** Opening Data for analysis block **

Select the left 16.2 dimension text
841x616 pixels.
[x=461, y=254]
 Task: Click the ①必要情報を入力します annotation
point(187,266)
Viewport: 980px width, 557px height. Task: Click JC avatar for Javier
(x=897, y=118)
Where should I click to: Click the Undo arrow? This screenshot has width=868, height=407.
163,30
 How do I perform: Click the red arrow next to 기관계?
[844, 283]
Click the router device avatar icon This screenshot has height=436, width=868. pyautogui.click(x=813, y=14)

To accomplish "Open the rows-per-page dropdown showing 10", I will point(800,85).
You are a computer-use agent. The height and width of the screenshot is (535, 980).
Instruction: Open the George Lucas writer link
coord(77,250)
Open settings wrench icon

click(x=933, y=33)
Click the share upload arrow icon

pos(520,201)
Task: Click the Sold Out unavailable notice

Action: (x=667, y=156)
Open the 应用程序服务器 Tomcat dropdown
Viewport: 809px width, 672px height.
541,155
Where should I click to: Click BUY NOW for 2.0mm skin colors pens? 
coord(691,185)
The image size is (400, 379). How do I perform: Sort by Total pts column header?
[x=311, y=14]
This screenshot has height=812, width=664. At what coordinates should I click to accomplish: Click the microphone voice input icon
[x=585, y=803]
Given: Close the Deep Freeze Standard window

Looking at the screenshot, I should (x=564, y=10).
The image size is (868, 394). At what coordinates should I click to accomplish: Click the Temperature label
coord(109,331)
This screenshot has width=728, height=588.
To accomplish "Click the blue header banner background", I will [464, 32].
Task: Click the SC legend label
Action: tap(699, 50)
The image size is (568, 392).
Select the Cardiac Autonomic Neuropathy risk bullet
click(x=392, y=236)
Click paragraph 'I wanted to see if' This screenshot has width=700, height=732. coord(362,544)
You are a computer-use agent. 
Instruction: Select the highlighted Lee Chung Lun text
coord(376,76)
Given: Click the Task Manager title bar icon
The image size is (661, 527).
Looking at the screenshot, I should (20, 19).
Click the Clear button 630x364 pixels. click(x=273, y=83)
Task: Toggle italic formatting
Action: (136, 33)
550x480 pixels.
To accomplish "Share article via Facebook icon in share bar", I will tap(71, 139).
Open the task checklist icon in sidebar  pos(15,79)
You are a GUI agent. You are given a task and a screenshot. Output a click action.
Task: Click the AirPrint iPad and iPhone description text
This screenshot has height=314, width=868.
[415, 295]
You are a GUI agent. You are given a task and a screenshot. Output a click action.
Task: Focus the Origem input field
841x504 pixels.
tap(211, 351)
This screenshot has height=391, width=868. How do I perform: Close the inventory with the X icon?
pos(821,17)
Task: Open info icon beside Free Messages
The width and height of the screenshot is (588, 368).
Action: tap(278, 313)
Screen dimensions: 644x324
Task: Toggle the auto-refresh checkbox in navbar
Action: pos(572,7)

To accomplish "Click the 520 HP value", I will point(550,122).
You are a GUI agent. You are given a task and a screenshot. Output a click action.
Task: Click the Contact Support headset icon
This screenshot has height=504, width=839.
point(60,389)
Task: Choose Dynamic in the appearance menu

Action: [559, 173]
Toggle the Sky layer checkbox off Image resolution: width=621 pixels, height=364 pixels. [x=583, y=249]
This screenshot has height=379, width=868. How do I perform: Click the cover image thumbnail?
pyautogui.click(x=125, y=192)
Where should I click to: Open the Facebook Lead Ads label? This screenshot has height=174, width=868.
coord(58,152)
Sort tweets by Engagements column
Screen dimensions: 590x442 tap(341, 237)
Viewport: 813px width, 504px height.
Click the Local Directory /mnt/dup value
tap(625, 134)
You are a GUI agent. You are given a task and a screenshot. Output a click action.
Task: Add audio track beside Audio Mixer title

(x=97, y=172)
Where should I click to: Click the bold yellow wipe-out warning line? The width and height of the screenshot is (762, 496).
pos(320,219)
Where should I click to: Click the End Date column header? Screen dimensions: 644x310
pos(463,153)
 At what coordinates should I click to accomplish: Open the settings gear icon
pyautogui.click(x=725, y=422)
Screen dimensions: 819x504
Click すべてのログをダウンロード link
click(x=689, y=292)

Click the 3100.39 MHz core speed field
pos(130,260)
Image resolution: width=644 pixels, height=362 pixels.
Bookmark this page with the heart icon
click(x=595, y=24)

** Closing Data for analysis block **

Each line in the data that has the word "resolution" counts once; state how many such lines there are, without comment.

## [Result for this task]
2